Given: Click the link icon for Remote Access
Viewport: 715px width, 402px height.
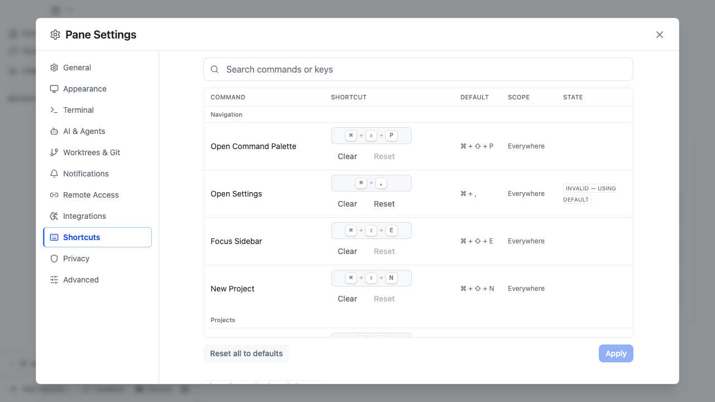Looking at the screenshot, I should [54, 195].
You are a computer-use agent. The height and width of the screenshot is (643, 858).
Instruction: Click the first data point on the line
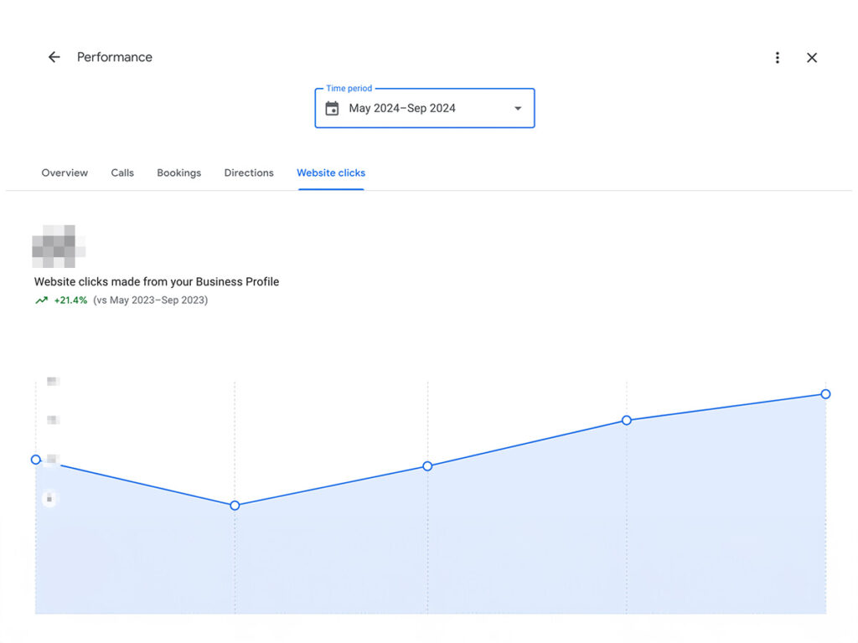[x=35, y=459]

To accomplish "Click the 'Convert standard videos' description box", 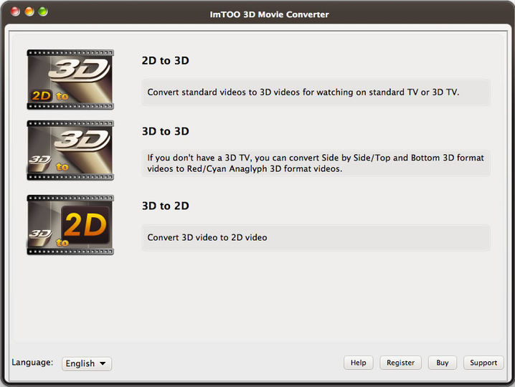I will (x=316, y=92).
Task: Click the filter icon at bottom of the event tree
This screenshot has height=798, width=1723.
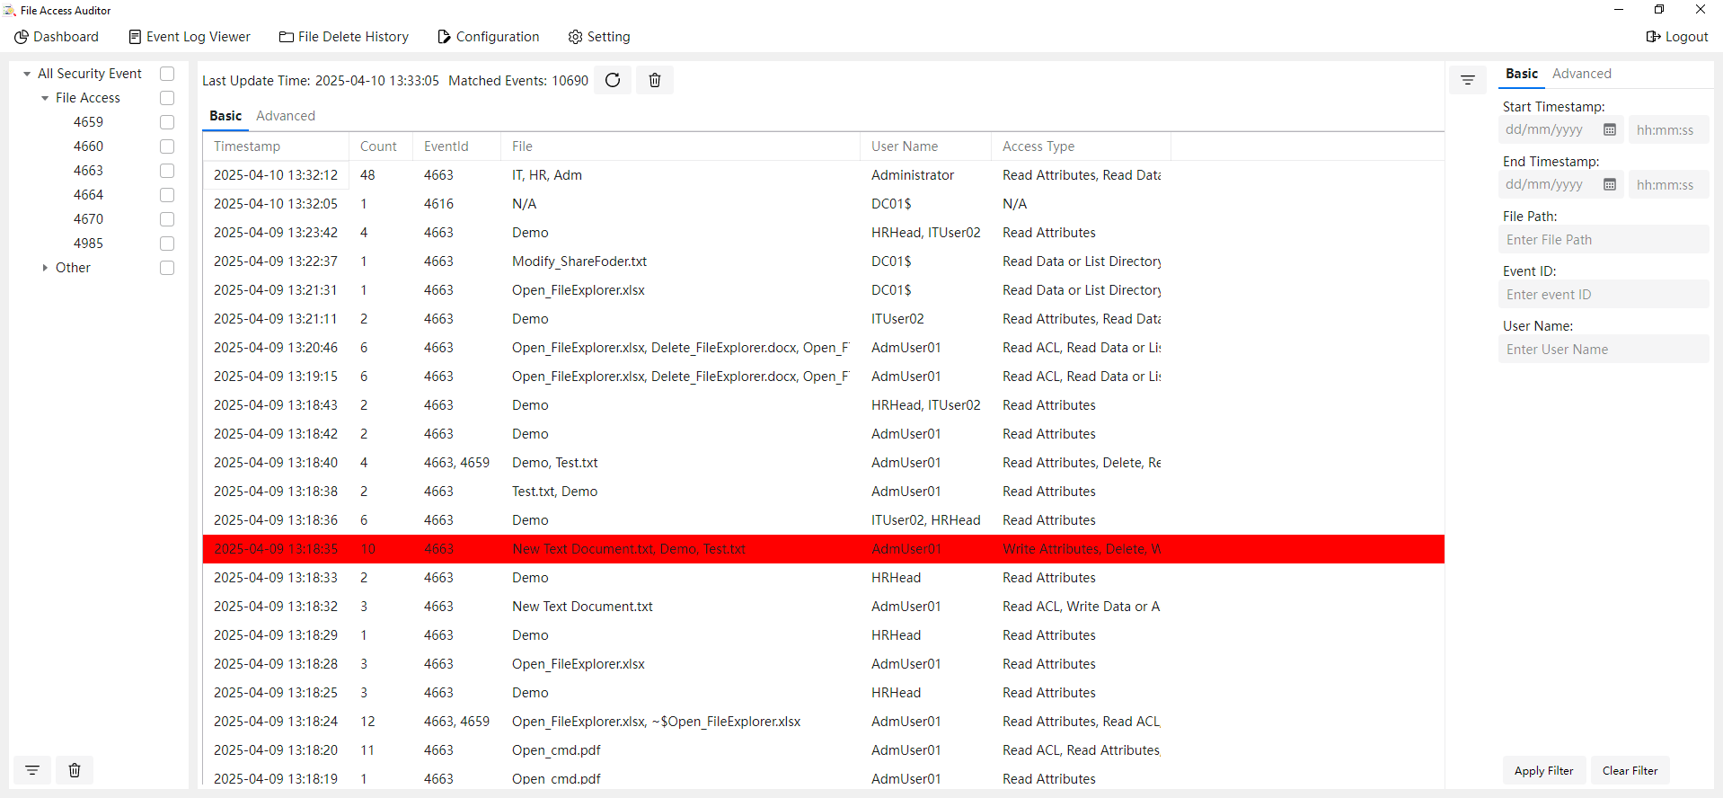Action: (x=32, y=770)
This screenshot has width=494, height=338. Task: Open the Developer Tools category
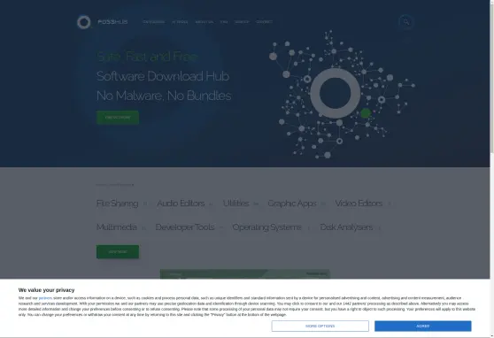[x=185, y=227]
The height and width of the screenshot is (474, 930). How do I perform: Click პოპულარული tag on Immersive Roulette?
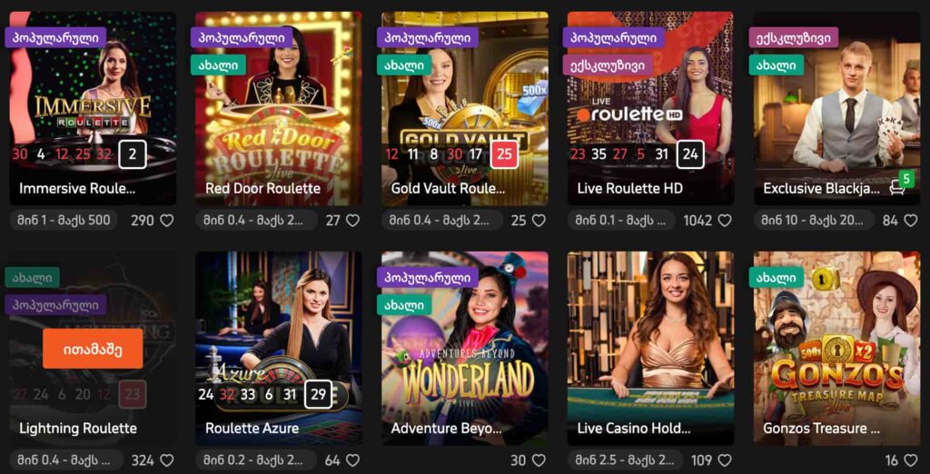(55, 37)
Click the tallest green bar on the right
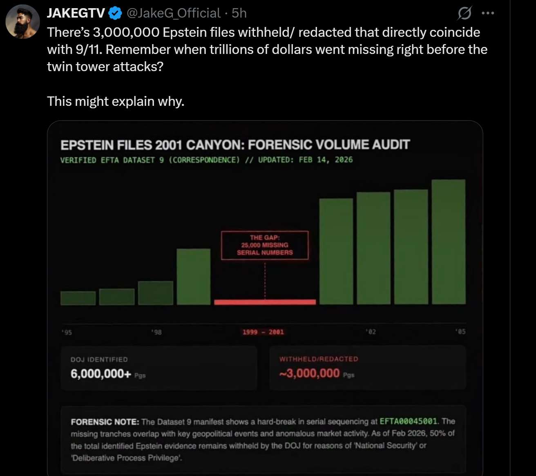536x476 pixels. pyautogui.click(x=448, y=242)
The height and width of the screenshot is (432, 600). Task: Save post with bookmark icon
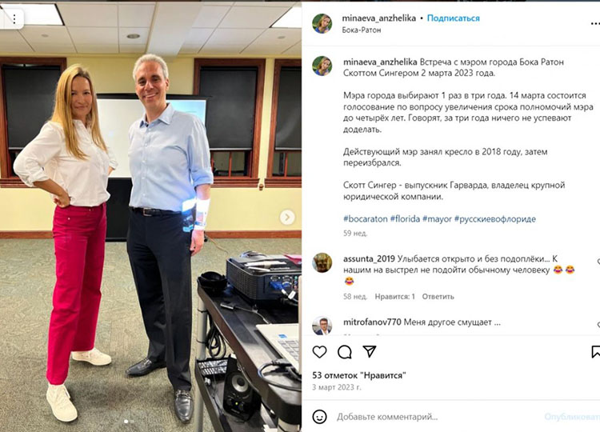pos(595,352)
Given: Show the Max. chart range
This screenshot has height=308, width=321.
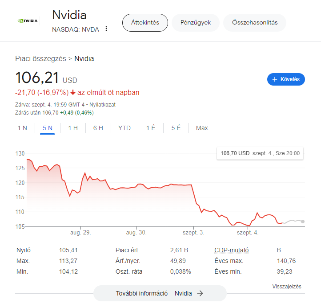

__Problem to solve__.
Only one thing is required here: an exact copy of the lines from the one bearing "The height and width of the screenshot is (474, 930)." through the final line above, both included, with pictures left out.

__Task result__.
The height and width of the screenshot is (474, 930). How do I perform: Click პოპულარული tag on Immersive Roulette?
(55, 37)
Click the tallest green bar on the right
536x476 pixels. pyautogui.click(x=448, y=242)
The height and width of the screenshot is (432, 600). Task: Save post with bookmark icon
pos(595,352)
Given: Show the Max. chart range
This screenshot has height=308, width=321.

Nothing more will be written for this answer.